De acordo com o delegado responsável pelo caso, as forças de segurança receberam uma denúncia informando que a adolescente estaria sendo mantida em cárcere por integrantes da mesma facção criminosa ligada a dois suspeitos já presos anteriormente por tráfico de drogas.
“Recebemos a informação de que essa jovem estava com a liberdade restrita e poderia estar sendo torturada. A partir disso, reunimos equipes da Polícia Civil, Polícia Militar e 4ª CIME para tentar localizar e resgatar a adolescente”, explicou o delegado da Policia Civil, Estefano Alves.
Durante as diligências, os policiais foram informados de que a vítima havia sido encontrada ferida e ensanguentada, sendo socorrida para o Hospital Regional Público da Transamazônica. Ainda conforme o delegado, a jovem estava consciente e conseguiu relatar detalhes do crime.
Segundo relato da vítima, ela estava no bairro Viena, por volta das 15h, quando foi abordada por ocupantes de um veículo vermelho e levada à força para a região do bairro Buriti. Em uma residência utilizada como cativeiro, a adolescente passou a ser torturada pelos criminosos. Enquanto um dos suspeitos desferia os golpes contra a vítima, outro registrava as agressões em vídeo.
As investigações também contaram com o auxílio de imagens do sistema de monitoramento do Centro Integrado de Segurança Pública, que ajudaram na identificação do veículo supostamente utilizado pelos criminosos.
Com base nas informações levantadas, a Polícia Militar conseguiu localizar um dos suspeitos, identificado como Rogério, por volta das 20h, do mesmo dia, no bairro Brasília. Ele foi preso em flagrante durante a abordagem.
Ainda segundo a polícia, Rogério confessou participação no crime e admitiu ter levado a vítima, juntamente com outro homem, até o imóvel onde ocorreram as agressões.

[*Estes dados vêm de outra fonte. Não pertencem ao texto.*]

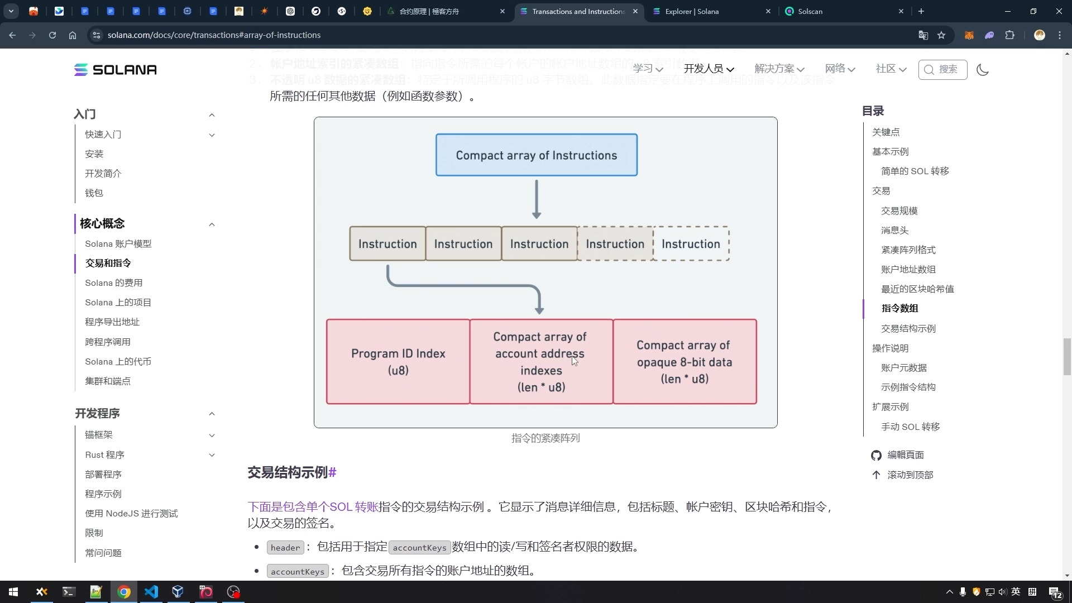
Task: Open browser extensions puzzle icon
Action: (1009, 35)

O segundo suspeito segue foragido.
A adolescente relatou ainda que Rogério mantinha um relacionamento amoroso com ela, mas, conforme a investigação, o crime não teria relação com violência doméstica.
De acordo com o delegado, a principal linha de investigação aponta que os criminosos suspeitavam que a jovem estivesse repassando informações à polícia, motivo pelo qual ela teria sido “decretada” pela facção criminosa.
“Ela foi levada para esse local com a intenção de ser executada. Após os golpes, permaneceu imóvel, fazendo com que os suspeitos acreditassem que ela estivesse morta. Quando eles fugiram, ela conseguiu se levantar e pedir ajuda”, afirmou o delegado.
A adolescente permanece internada no Hospital Regional, onde recebe atendimento médico. O caso segue sendo investigado pela Delegacia de Homicídios de Altamira.